> **TASK REQUIREMENTS**
Pick out every line in the material below that contains the word "perform", and copy each one.

> **Stored dataset items**
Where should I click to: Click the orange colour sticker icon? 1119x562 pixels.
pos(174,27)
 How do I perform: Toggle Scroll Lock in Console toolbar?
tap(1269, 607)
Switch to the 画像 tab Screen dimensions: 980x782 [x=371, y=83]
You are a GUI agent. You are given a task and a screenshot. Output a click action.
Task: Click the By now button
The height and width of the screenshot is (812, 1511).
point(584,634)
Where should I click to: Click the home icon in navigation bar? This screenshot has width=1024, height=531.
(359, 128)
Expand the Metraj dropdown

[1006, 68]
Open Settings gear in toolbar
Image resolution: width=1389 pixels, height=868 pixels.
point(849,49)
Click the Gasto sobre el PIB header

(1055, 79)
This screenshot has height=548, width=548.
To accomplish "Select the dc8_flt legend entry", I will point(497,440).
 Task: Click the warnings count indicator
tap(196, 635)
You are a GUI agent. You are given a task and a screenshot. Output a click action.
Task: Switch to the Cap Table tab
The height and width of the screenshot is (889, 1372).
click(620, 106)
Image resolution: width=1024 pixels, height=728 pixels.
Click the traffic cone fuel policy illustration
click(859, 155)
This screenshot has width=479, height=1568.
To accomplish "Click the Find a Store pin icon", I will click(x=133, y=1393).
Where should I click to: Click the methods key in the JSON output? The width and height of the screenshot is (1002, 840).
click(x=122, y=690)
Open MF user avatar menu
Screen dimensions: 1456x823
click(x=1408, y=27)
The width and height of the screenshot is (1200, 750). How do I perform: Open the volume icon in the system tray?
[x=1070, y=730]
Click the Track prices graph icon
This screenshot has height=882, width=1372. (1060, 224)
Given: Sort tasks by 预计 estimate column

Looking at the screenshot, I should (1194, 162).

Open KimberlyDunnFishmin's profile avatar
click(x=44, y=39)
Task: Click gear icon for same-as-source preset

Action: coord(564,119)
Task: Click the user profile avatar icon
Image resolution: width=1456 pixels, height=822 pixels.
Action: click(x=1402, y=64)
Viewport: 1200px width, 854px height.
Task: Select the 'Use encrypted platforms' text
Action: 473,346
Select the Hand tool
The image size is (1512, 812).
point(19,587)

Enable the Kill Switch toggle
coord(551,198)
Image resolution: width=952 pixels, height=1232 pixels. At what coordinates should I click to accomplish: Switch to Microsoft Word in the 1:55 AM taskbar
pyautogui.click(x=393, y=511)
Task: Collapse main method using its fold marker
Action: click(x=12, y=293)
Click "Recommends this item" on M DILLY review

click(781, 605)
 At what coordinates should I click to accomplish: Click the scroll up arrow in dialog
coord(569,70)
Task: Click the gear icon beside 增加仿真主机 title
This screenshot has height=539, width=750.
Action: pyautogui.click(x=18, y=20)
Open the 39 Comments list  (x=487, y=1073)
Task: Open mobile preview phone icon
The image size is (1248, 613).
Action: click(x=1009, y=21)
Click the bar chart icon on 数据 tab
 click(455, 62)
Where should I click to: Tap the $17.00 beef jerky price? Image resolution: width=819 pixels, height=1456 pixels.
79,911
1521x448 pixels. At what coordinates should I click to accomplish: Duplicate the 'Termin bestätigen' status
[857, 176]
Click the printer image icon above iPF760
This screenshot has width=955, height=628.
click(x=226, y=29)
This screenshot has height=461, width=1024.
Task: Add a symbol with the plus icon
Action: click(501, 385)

> **SOLUTION TO THIS EXERCISE**
 How do I perform: Toggle Scroll Lock in Console toolbar?
The width and height of the screenshot is (1200, 750). How do I perform: Open the volume icon in the system tray?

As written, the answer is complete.